Focal Loss 详解：图示 + 数学原理 + 代码

本文内容

简介
公式
YOLOv8 中的代码实现
举例看看具体计算过程

简介

论文：Focal Loss for Dense Object Detection 论文 arXiv:1708.02002 的 Semantic Scholar 引用数（2017.08，Meta）

Focal Loss 通常应用于目标检测的类别，它是对交叉熵损失函数（参考交叉熵损失函数（Cross Entropy Loss）：图示+公式+代码）的改进。

在目标检测的训练过程中，目标类别与背景图类别之间的数量极不平衡。
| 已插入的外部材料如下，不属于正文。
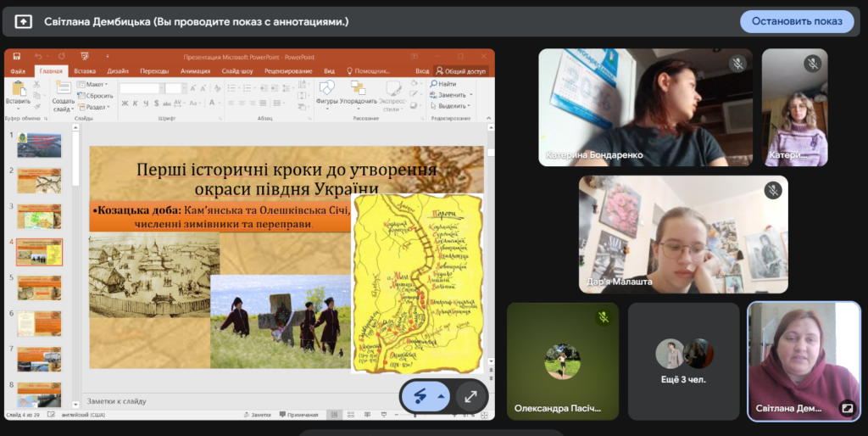Viewport: 868px width, 436px height.
Task: Click the Вставить paste icon
Action: (x=18, y=90)
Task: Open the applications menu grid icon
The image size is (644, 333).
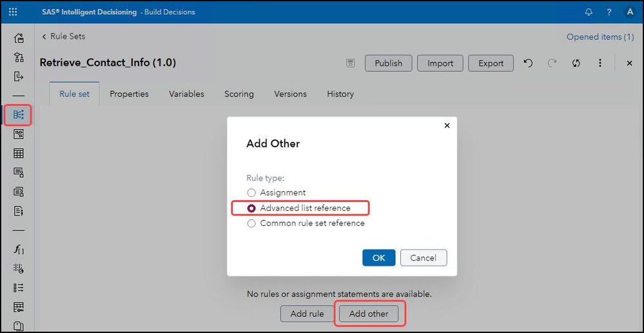Action: coord(13,12)
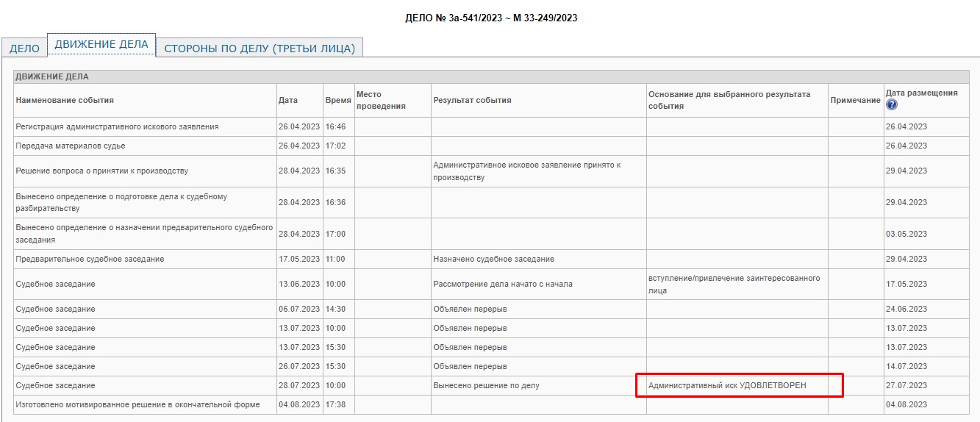Click "вступление/привлечение заинтересованного лица" basis cell

[734, 284]
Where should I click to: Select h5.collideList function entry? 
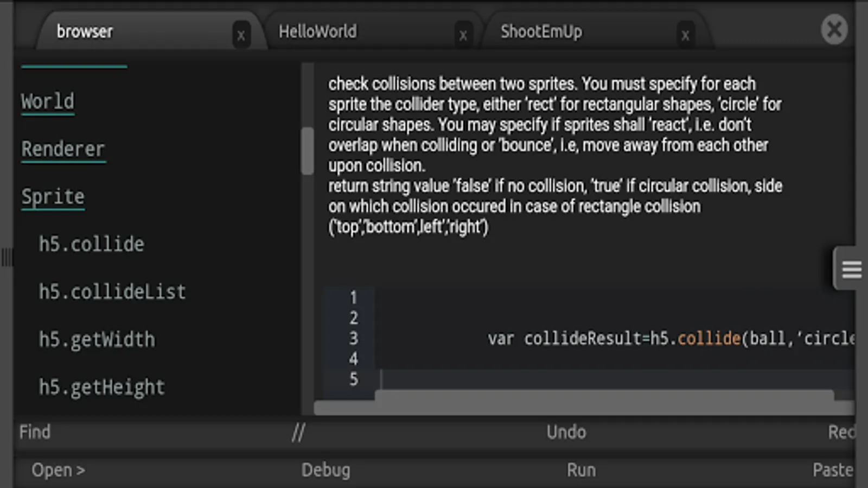tap(112, 292)
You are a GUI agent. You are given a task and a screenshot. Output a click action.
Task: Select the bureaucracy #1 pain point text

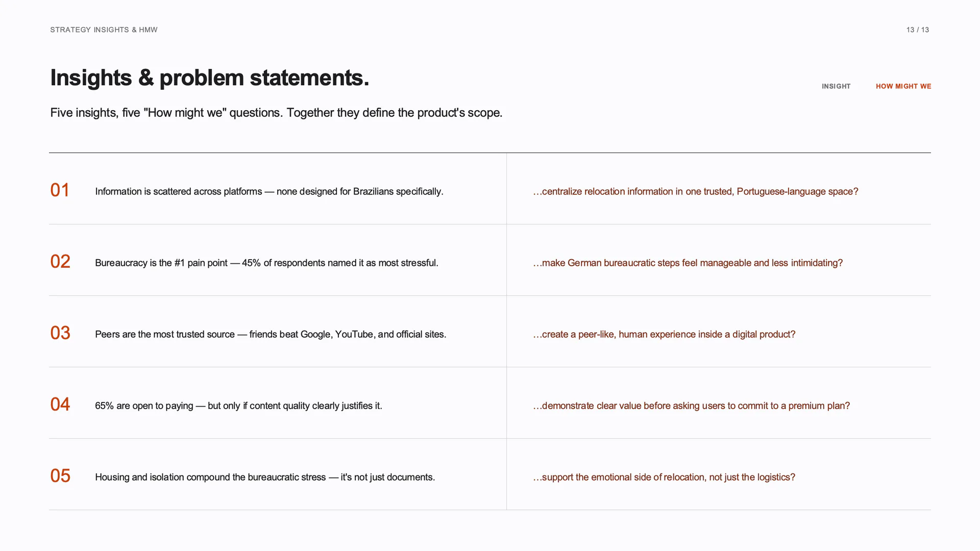tap(266, 263)
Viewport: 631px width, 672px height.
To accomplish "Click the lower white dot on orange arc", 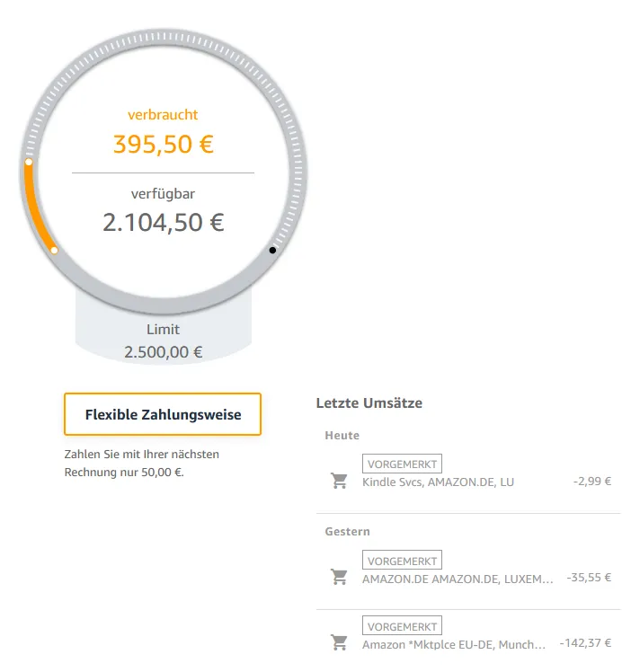I will [54, 250].
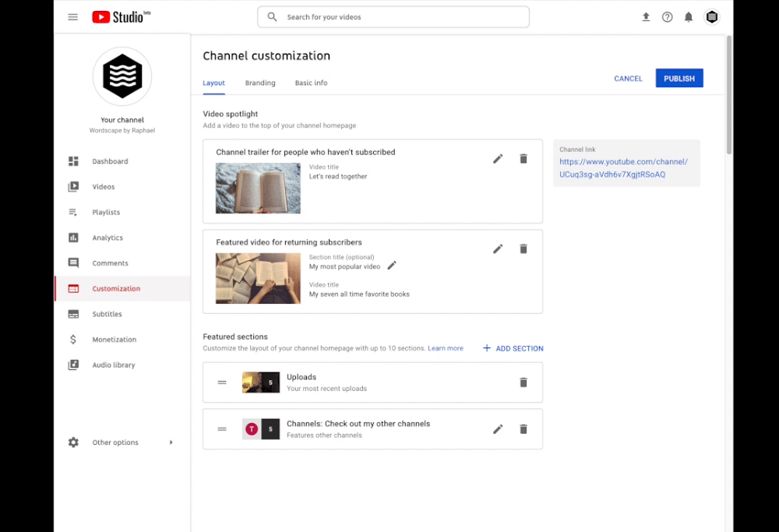Edit the section title for most popular video

point(393,265)
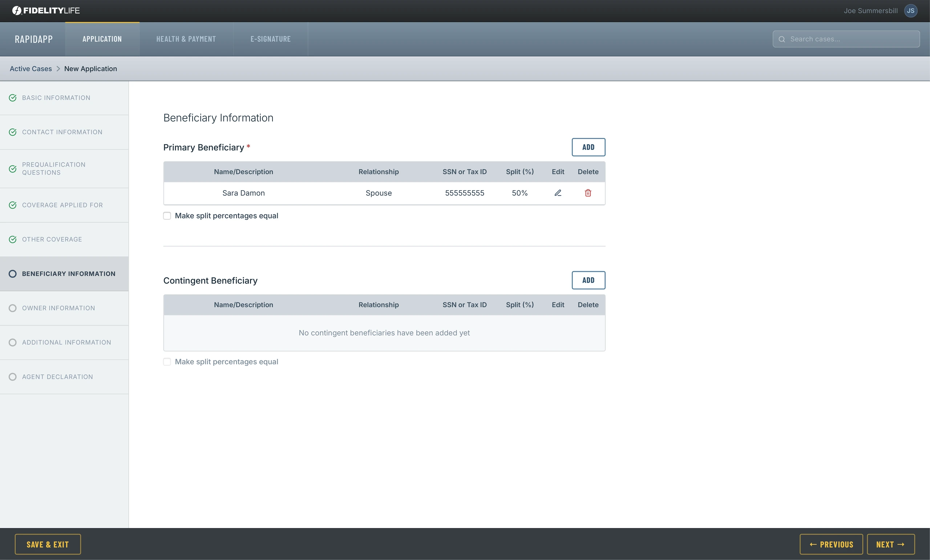Click the Search cases field
This screenshot has height=560, width=930.
tap(846, 39)
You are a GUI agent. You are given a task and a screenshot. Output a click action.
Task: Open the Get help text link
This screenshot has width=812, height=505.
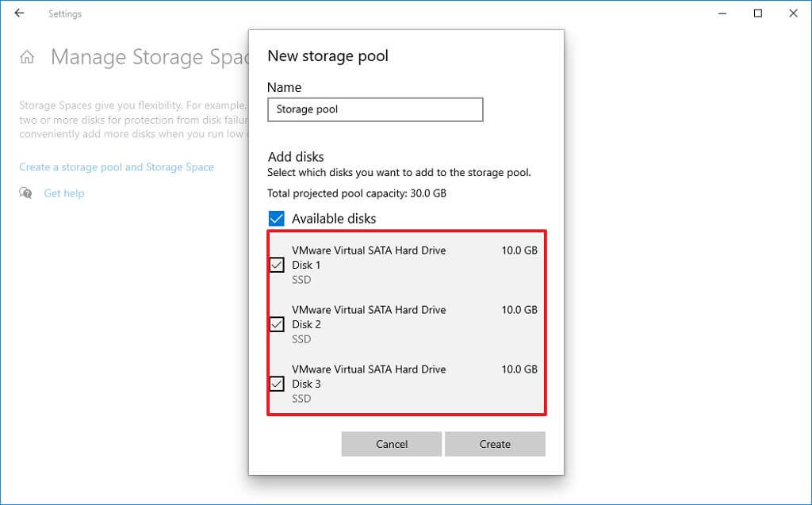(x=63, y=193)
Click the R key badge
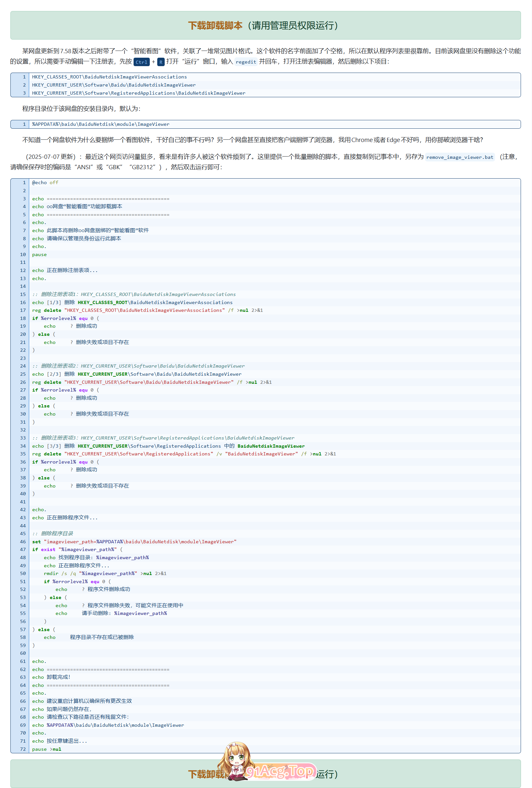Image resolution: width=532 pixels, height=788 pixels. [161, 62]
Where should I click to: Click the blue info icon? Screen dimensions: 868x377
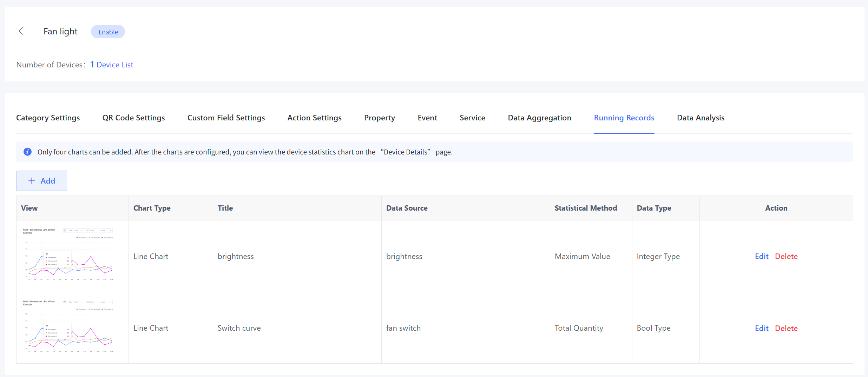27,152
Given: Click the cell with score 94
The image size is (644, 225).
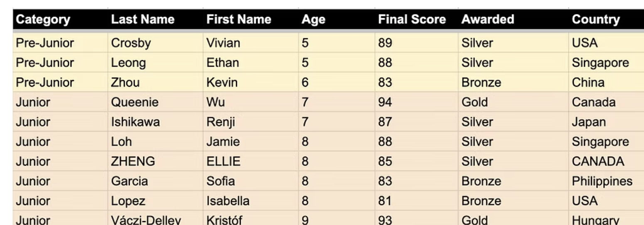Looking at the screenshot, I should [385, 102].
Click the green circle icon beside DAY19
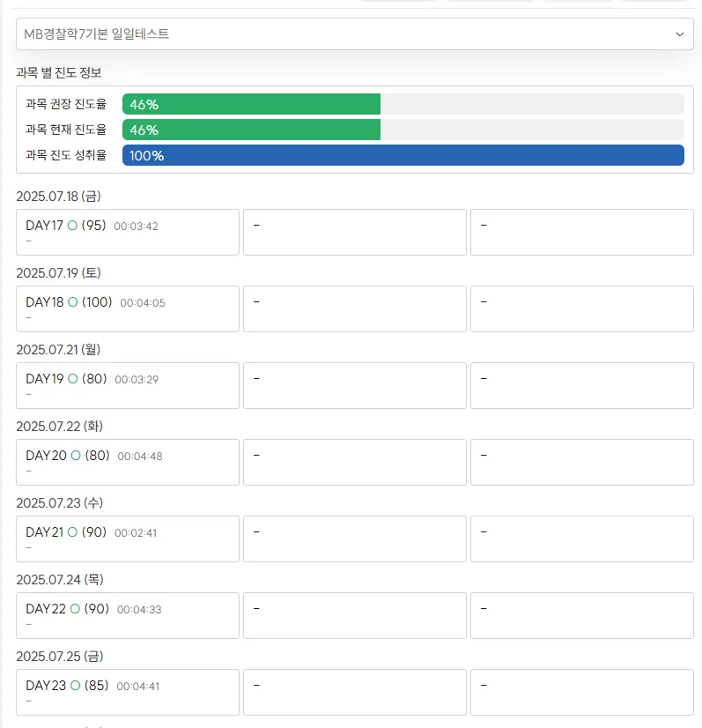Screen dimensions: 702x728 73,379
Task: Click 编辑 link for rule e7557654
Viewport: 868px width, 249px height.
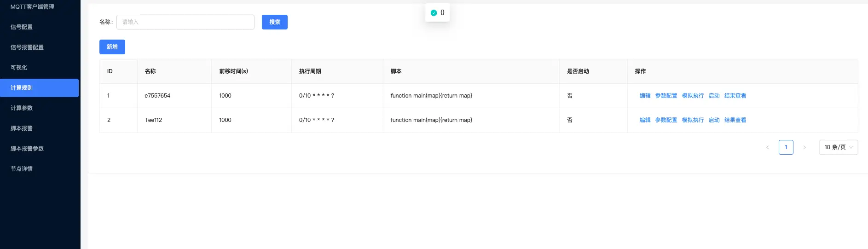Action: [x=645, y=96]
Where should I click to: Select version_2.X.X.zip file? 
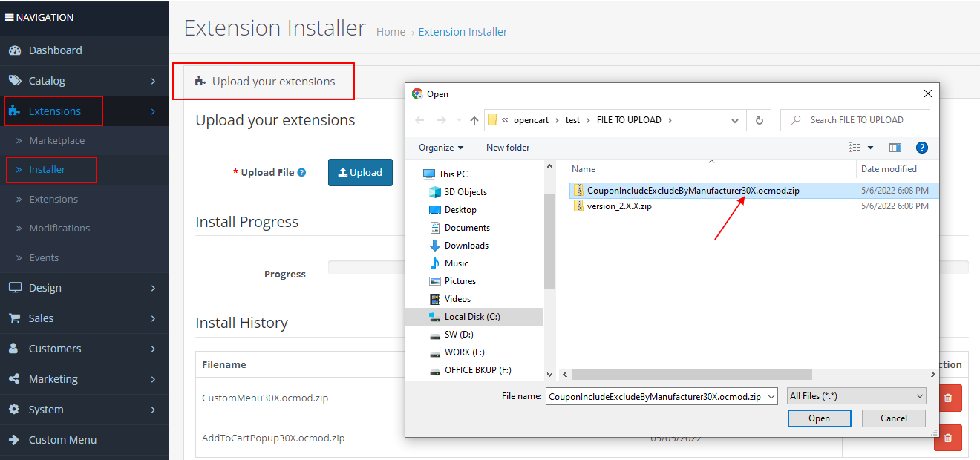tap(618, 206)
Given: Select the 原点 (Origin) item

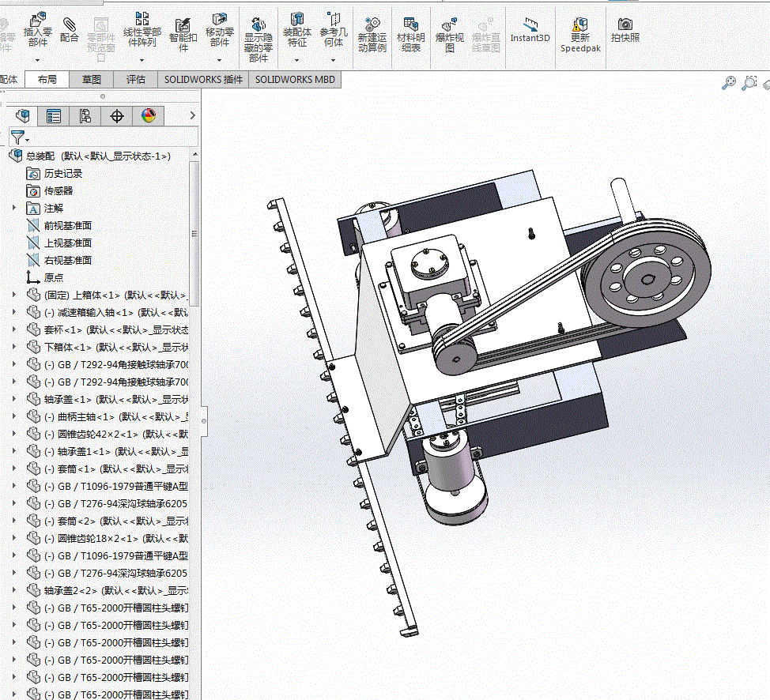Looking at the screenshot, I should [54, 278].
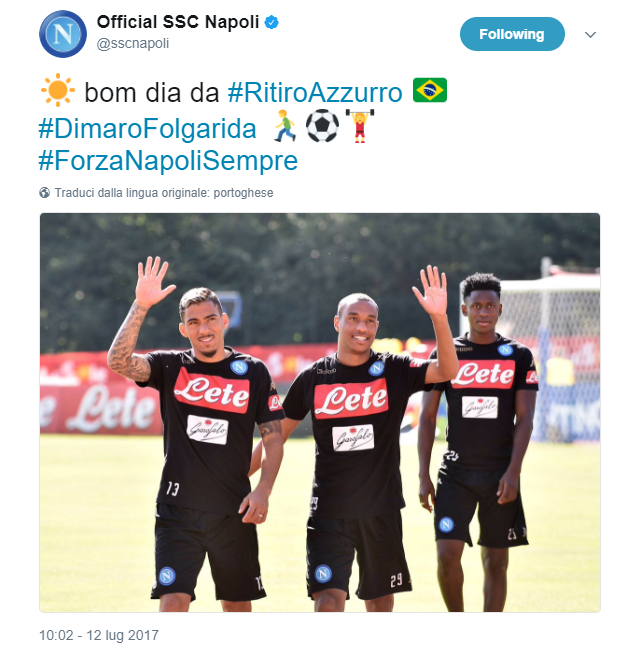
Task: Open the @sscnapoli handle
Action: (133, 43)
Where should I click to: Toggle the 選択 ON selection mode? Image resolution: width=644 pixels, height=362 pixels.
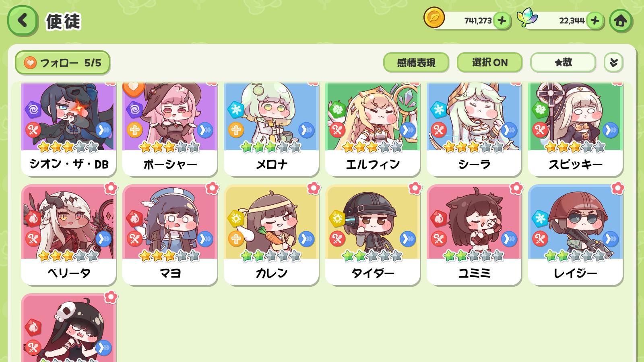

Focal Loss 通过重塑标准交叉熵损失来解决这种类别不平衡问题，对分类良好的样本的损失进行降权，从而将训练集中在稀少的硬样本（hard examples）上，防止在训练过程中大量容易分类的负样本影响训练过程。

公式

假如模型的预测值（已经 sigmod）为 $p$ ，定义 $p_t$ 如下，

p_t= \begin{cases} p， &y=1 \\ 1-p， &其他情况 \end{cases}

损失函数（Focal Loss）定义如下

FL(p_t) = - \alpha_t (1 - p_t)^\gamma \log (p_t)

其中

$\gamma$ （代码中参数 gamma）论文中取 2 时效果最好，YOLOv8 的代码中默认取 1.5。
YOLOv8 的代码中， $\alpha_t$ （代码中参数 alpha）在正样本取 0.25，负样本取 0.75。

$\gamma$ 取不同值时的损失函数图像如下。

图 1：Focal Loss 降低了容易分类（ $p_t \gg .5$ ）的样本的损失, 将更多注意力放在难的、被错误分类的样本上。

在后面的例子中，我们假定 $y=1$ 的样本中，有两个预测值分别为(0.8, 0.4)。显然，0.8 很容易分类，0.4 很难分类。可以看出，Focal Loss 降低了容易分类（ $p_t = 0.8$ ）的样本的损失占比, 将更多注意力放在难的、被错误分类的样本上（ $p_t = 0.4$ ）。两个值的损失值差异从约 4 倍提升到了约 37 倍（注意，损失的绝对值两者都是降低的，但是训练比较的是相对值）。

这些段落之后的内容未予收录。